Monday, April 11, 2011



Mediaworks didn't need our money

I've scanned in more documents about the Steven Joyce's Mediaworks bailout. The key one today: A September 2009 briefing by the Ministry of Economic Development on Mediaworks' financial position, titled RBA Licence Renewal Payments: Modelling of Options.

When the RBA had originally asked for a bailout, MED had modelled their costs and concluded that they didn't need the money. After Steven Joyce had decided he would proceed anyway, they asked Mediaworks and The Radio Network, the two biggest players, to open their books, and commissioned Deloitte to update their model. Their conclusion was that the companies were under some financial pressure. However,

the base case modelling suggests that, in the absence of any further deterioration in financial performance, the licence purchases at the prices contracted with the Ministry should be affordable without compromising the longer term financial viability of the companies.

This conclusion does not change, even for the worst-case scenario modelled. Each entity remains profitable (albeit at reduced levels) with interest cover nevertheless being tight against the assumed capital structure.

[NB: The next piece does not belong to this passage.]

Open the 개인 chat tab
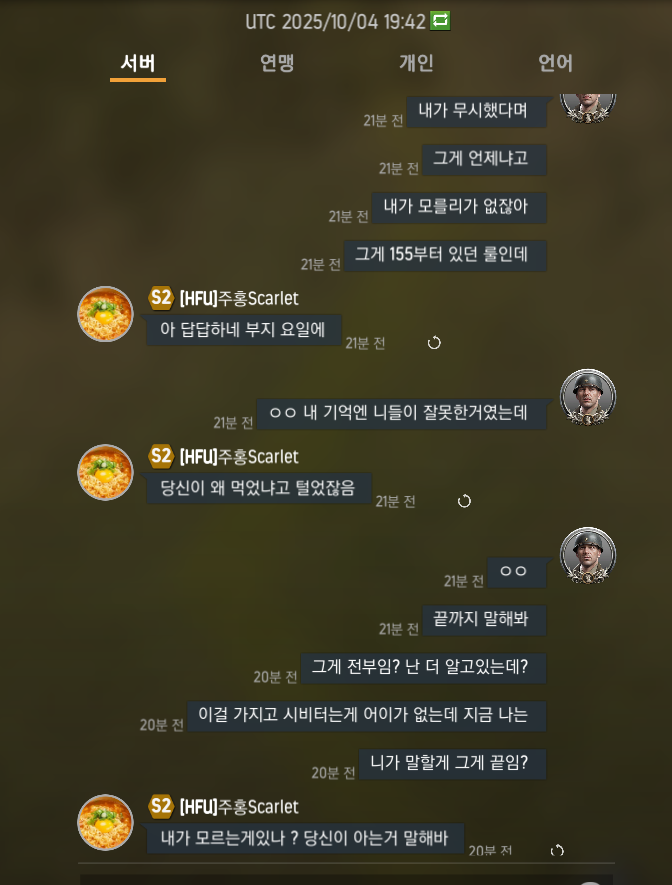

Deloittes did note that if revenue declined, the companies would be in trouble (a statement of the obvious), but that their underlying profitability was sound. They recommended a wait and see approach and reviewing the situation closer to when the payments were actually due. The Ministry noted that the companies had known about the need for these payments for a long time, that they had plenty of options available (e.g. asset sales, cost-cutting, or injecting capital) if they needed money, and noted a lack of evidence that such options had been explored before going to the government for a hand-out. They concluded:
Considering the above, the Ministry still does not see a strong case for the Government to accede to the RBA's request, a move which would place the Government in a credit-financing role in lieu of the existing market mechanisms. It is recommended that no further consideration will be given unless suitable evidence was provided by the affected broadcasters that all alternative avenues have been adequately explored.
This advice was ignored. Two weeks after the briefing was given, Joyce wrote to John Key seeking permission to bring an urgent paper to Cabinet on the issue. The letter made no mention of the modelling at all, and accepted at face value the RBA's claims that its members were too poor to pay, despite their books showing that the opposite was the case.